── RECORDS PROVIDED ──
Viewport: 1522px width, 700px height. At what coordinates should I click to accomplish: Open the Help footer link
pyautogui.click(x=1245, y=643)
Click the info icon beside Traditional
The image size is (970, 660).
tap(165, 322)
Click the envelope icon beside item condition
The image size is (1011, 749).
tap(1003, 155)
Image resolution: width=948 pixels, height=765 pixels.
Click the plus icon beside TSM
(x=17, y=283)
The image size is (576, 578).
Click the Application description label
───
── RECORDS PROVIDED ──
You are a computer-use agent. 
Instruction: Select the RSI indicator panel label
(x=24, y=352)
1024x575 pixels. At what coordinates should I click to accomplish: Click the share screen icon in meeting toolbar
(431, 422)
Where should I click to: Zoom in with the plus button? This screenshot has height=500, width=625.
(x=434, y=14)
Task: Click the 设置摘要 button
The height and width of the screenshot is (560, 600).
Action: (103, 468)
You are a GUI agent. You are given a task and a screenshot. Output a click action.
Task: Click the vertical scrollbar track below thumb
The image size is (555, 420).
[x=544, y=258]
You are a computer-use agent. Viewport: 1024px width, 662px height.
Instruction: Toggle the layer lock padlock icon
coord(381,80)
───
── RECORDS PROVIDED ──
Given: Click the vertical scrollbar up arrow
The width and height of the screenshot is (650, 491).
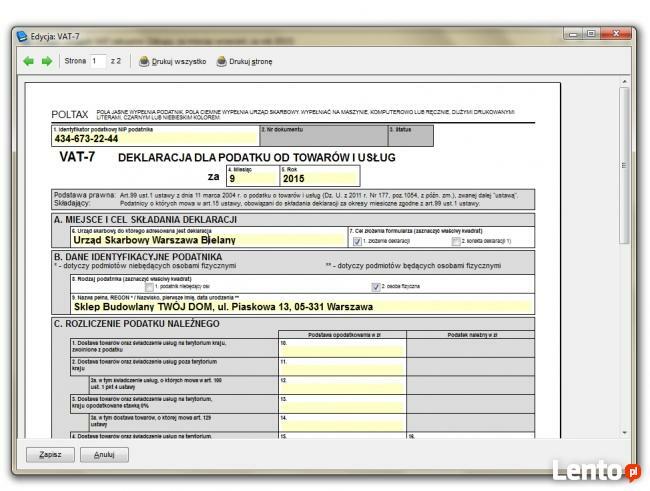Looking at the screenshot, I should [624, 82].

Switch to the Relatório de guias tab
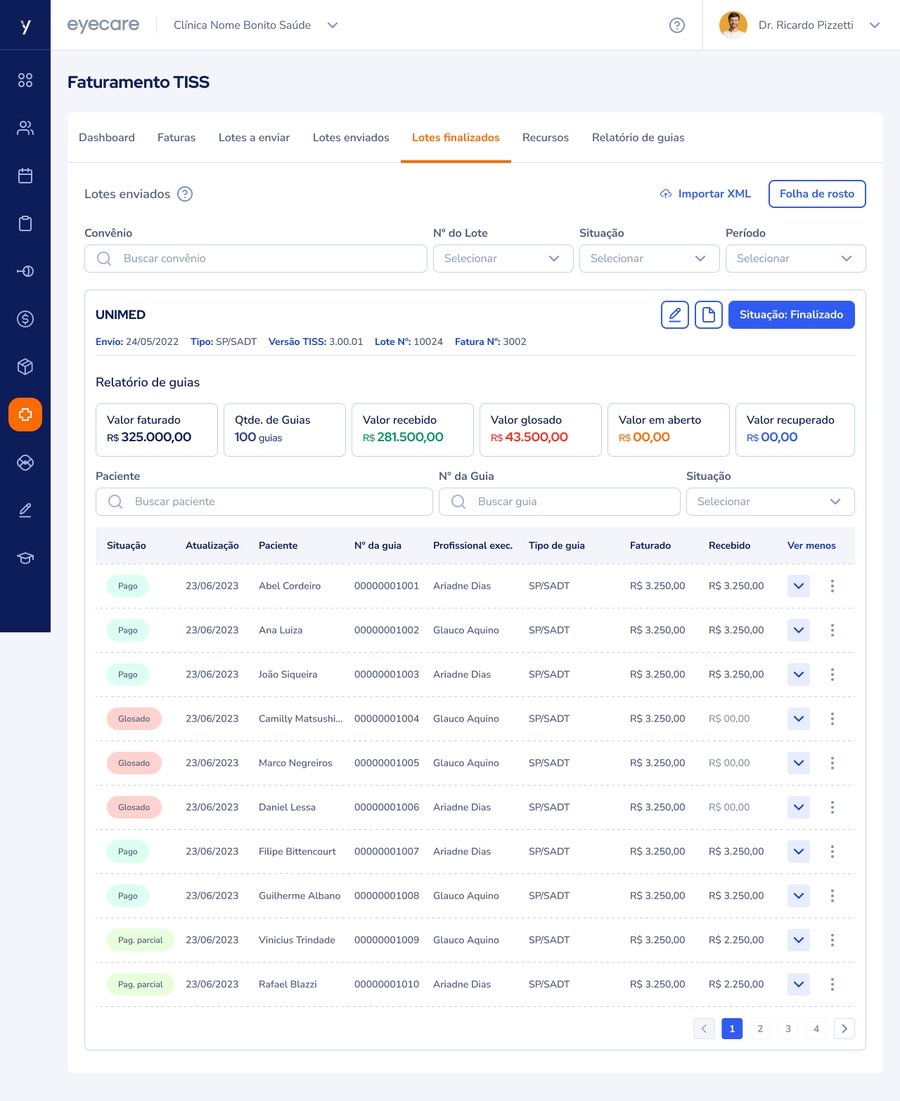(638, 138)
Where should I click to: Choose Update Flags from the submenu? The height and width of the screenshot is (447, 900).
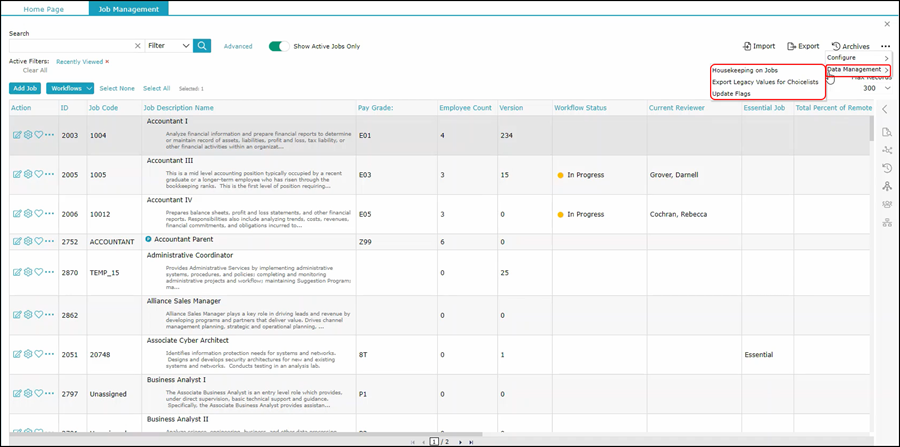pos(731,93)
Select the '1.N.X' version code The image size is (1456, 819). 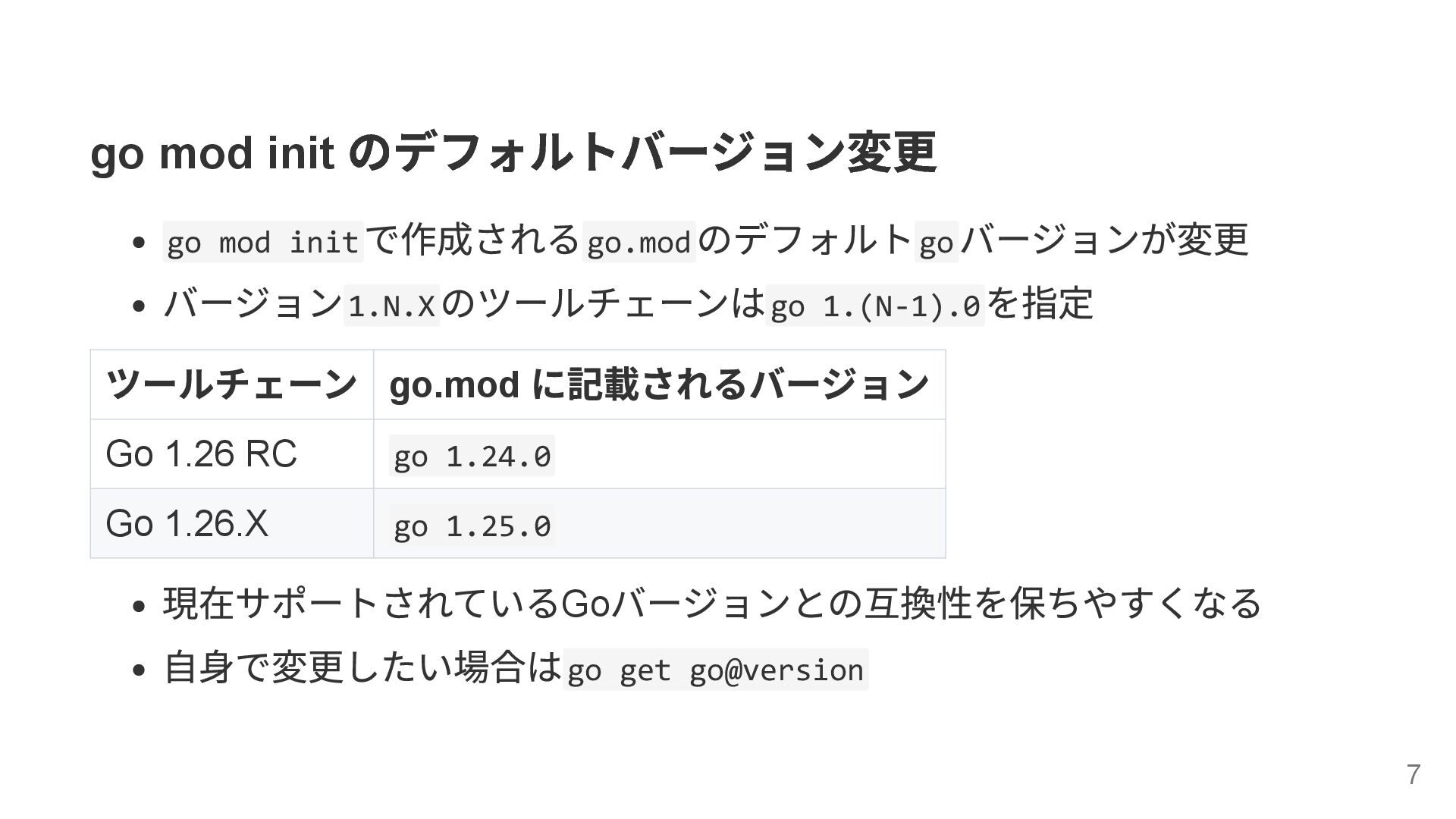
───
* [TASK DESCRIPTION]:
Every line from the line containing "The image size is (576, 578)." through the line containing "Click the Application description label" in the records above must be retyped exactly. Leave out the rest.

* [ANSWER BELOW]:
The image size is (576, 578).
Click the Application description label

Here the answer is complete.